Defining the Variants

For each data type you create, you need to create one or more variants that define the logic for processing a specific type of data.

ProcedureTo Define the Variants

Perform the following steps for each variant that will be used for the data type you are creating.

  1. Define the service instance, as described in Defining the Service Instance.

    Create the serviceInstance.xml file in /WorkingDir/instance/VariantName.

  2. Define the state model and processing logic, as described in Defining the State Model and Processing Rules.

    Create the standardizer.xml file in /WorkingDir/instance/VariantName/resource.

  3. If needed, create normalization and lexicon files, as described in Creating Normalization and Lexicon Files.

    Create the files in /WorkingDir/instance/VariantName/resource.

  4. Continue to Packaging and Importing the Data Type.

Packaging and Importing the Data Type

Once you have created all the files for the data type, you need to package them into a ZIP file to be imported into a master index application.

ProcedureTo Package and Import the Data Type

  1. In the working directory, select the folders and files at the top level and add them to a ZIP file.

  2. Name the ZIP file the same name as the data type.

    The ZIP file structure should like similar to the following:

    Figure 1 Custom Data Type Zip File

    Figure shows the ZIP file package for a custom data type.

  3. Import the file into a master index application as described in Importing Standardization Data Types and Variants in Configuring Sun Master Indexes .

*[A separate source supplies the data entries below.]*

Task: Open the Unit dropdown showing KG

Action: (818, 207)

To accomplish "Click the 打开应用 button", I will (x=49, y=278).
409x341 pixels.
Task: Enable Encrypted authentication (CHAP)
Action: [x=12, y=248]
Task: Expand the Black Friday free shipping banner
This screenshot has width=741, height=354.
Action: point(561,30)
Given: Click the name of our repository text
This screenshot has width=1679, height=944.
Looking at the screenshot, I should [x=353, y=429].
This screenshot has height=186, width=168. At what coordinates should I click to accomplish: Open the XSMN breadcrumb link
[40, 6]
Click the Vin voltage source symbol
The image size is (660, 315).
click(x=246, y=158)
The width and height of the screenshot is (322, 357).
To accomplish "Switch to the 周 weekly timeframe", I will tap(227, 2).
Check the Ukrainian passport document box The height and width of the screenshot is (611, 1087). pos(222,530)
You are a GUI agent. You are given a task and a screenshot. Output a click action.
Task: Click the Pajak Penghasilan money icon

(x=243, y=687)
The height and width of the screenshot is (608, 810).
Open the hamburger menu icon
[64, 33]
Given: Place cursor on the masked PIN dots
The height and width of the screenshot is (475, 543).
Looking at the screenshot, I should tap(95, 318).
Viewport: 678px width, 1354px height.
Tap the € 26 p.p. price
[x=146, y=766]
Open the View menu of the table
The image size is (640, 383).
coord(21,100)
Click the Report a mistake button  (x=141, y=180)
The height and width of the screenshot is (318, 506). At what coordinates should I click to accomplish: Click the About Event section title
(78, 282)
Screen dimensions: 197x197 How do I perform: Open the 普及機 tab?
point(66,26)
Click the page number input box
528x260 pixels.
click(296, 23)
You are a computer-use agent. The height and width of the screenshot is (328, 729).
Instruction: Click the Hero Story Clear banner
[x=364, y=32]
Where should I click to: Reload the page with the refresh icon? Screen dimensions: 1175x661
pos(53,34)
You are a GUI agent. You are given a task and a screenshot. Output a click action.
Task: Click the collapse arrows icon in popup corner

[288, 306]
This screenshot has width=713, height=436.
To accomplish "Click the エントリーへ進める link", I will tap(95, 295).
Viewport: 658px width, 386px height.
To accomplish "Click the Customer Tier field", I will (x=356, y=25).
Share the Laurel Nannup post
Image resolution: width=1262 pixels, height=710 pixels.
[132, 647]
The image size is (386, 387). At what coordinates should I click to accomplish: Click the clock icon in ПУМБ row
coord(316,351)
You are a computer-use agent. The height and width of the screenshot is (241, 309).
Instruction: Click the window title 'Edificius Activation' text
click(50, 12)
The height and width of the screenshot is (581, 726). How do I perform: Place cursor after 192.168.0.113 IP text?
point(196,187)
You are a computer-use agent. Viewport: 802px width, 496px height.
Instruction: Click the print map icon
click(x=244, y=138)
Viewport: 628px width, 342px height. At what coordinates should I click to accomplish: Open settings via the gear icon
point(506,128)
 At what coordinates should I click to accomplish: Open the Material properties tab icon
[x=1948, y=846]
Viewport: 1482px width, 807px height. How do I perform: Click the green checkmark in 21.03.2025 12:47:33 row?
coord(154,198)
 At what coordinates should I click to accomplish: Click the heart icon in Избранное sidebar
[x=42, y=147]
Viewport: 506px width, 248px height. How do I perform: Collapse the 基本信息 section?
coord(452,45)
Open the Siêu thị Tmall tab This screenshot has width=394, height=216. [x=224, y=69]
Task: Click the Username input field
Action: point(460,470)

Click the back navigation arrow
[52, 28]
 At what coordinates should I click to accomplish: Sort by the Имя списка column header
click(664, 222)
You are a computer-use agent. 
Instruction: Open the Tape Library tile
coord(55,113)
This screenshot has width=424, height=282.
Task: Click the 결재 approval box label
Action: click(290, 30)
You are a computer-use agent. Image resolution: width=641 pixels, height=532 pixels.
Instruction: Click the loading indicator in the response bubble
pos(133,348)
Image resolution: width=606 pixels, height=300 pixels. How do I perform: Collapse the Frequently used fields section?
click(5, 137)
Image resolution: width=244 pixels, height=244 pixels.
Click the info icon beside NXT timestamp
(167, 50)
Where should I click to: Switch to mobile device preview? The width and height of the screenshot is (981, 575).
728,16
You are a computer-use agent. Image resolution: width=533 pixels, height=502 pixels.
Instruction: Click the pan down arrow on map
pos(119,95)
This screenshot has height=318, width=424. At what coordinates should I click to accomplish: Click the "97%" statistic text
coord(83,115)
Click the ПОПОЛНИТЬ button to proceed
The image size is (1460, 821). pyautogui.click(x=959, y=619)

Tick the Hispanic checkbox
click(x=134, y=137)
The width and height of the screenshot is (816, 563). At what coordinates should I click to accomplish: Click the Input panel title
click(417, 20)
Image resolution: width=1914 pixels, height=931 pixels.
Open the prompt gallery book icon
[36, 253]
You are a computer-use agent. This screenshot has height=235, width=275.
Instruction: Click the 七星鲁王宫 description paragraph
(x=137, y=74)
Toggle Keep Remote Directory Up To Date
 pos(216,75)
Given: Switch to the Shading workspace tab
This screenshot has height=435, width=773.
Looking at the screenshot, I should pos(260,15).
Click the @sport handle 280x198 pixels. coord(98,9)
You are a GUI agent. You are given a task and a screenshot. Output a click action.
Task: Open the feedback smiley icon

Service Type Definition File

Each data type is configured by a service type definition file, serviceType.xml. Service type files define the fields to be standardized for a data type. The following table lists and describes the elements in the service type file.

Element 

Attribute 

Description 

serviceType 

 

A description and any parameters for the data type. 

 

configurationResource 

The name of the standardization process file that defines the states and processing for the data type.  

description 

 

A brief description of the data type, such as “Address Standardization”. 

parameter 

 

A parameter for the configuration resource. By default, the name of the parameter is “fields”, and it is populated with a list of standardized field component names. 

 

name 

The name of the parameter.  

 

value 

One or more values for the parameter.